American workers finally see a real bump in pay
Good news, workers: Your paycheck is getting bigger. In the third quarter, employees' weekly earnings rose 3.3 percent from a year ago, according to new federal labor data -- a hefty jump from 2.6 percent in the same period in 2017.
Also heartening is that wage growth is outpacing inflation, which rose 2.6 percent between July and October. The main reason wages are climbing is that U.S. unemployment is at its lowest level since 1969. A low jobless rate means a tight labor market is forcing employers to boost pay to attract workers.
Faster wage growth has been the key missing ingredient during the recovery that followed the housing crash. For years after the Great Recession, economists predicted that earnings were set to pick up. It didn't happen.
Theories abounded to explain why wages idled and even failed to keep pace with inflation: weakened unions, diminished employee productivity, a growing number of Americans exiting the labor force, automation.
That debate continues. After all, wages are growing, but they're not exactly going through the roof. Average hourly earnings grew at an annualized rate of 2.8 percent in September, still less than economists would like to see given the lowest jobless rate in decades.
But pay is moving in the right direction -- and it could get an even bigger lift if the job market continues to sizzle. The Federal Reserve expects unemployment, now at 3.7 percent, to fall to 3.5 percent next near. Looking further out, economists from Goldman Sachs think it could reach 3 percent in early 2020. That would be the lowest jobless rate since shortly after World War II, when the American economy was enjoying heady growth.

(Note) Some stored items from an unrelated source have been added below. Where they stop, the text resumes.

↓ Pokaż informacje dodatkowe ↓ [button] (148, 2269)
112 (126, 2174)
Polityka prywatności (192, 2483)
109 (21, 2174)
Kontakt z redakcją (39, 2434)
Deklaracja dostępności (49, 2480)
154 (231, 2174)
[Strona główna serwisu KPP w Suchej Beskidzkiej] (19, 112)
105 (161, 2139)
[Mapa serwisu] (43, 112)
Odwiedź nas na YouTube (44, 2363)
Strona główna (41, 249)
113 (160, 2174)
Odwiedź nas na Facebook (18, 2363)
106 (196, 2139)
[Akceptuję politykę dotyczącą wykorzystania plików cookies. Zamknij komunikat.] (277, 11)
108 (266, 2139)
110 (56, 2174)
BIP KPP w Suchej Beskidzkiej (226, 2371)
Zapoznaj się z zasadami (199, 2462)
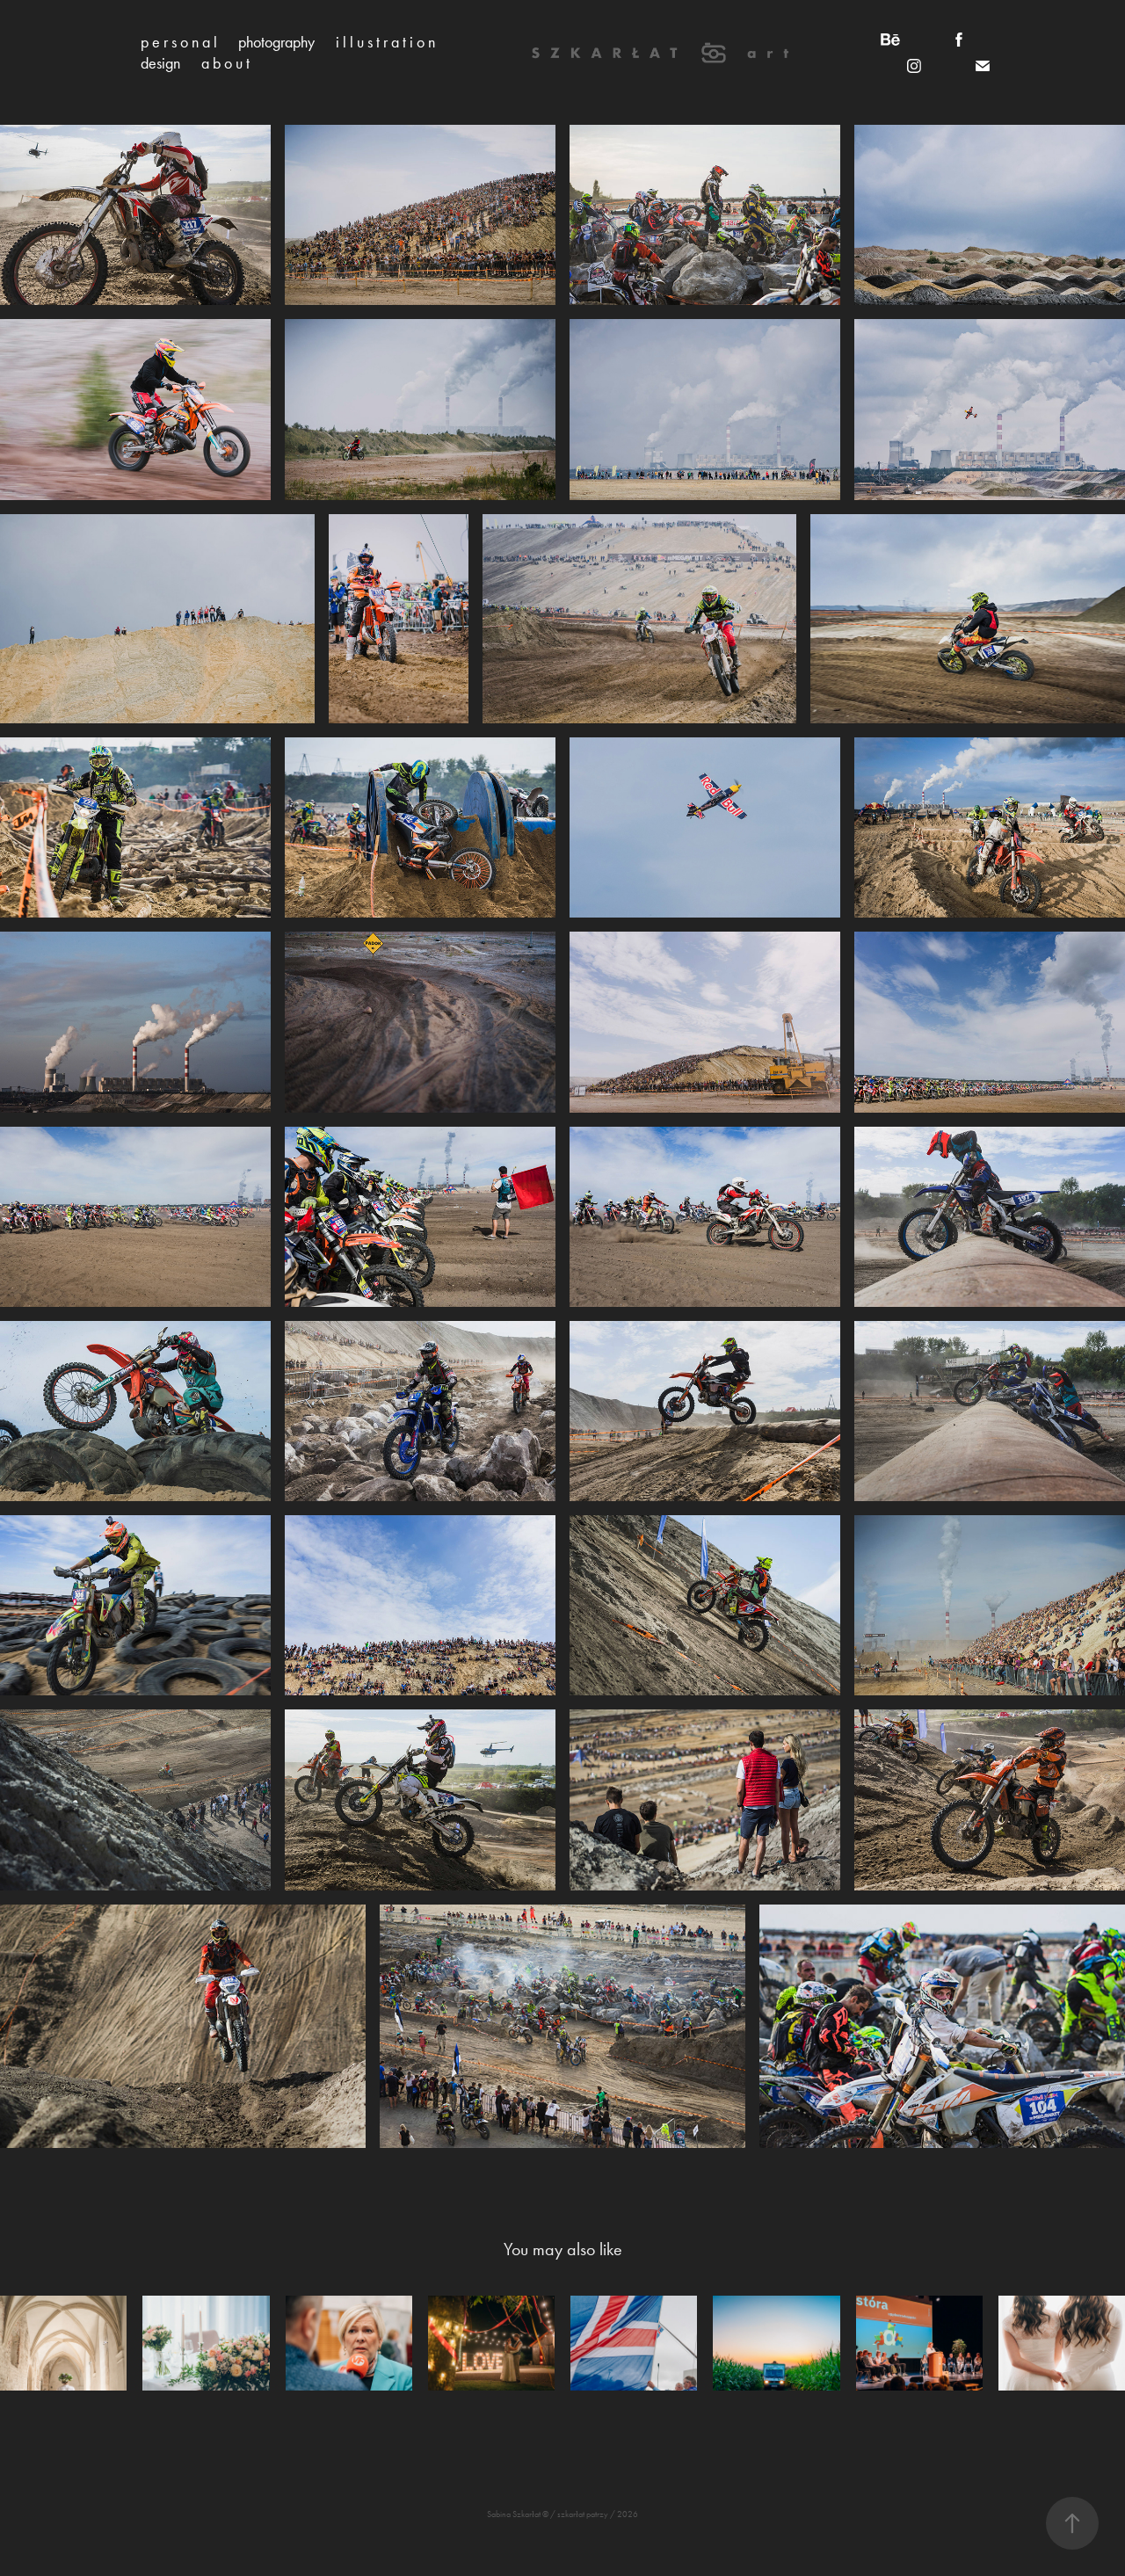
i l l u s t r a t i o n (385, 42)
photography (276, 42)
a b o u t (225, 63)
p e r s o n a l (179, 42)
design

Meanwhile, some of America's biggest companies, including Amazon and Walmart, are finally bowing to public pressure to hike their minimum wage. Labor activists hope that will pressure other large employers to follow suit.
The big question: Will wages continue to swell or, as they have before during the anemic recovery, begin to flat-line? Although the economy is cooking now, Fed policymakers and independent economists forecast a decline in growth beginning in the final quarter of the year and into 2019.
Such a slowdown would likely cast a chill on the late, and long-awaited, thaw in worker pay.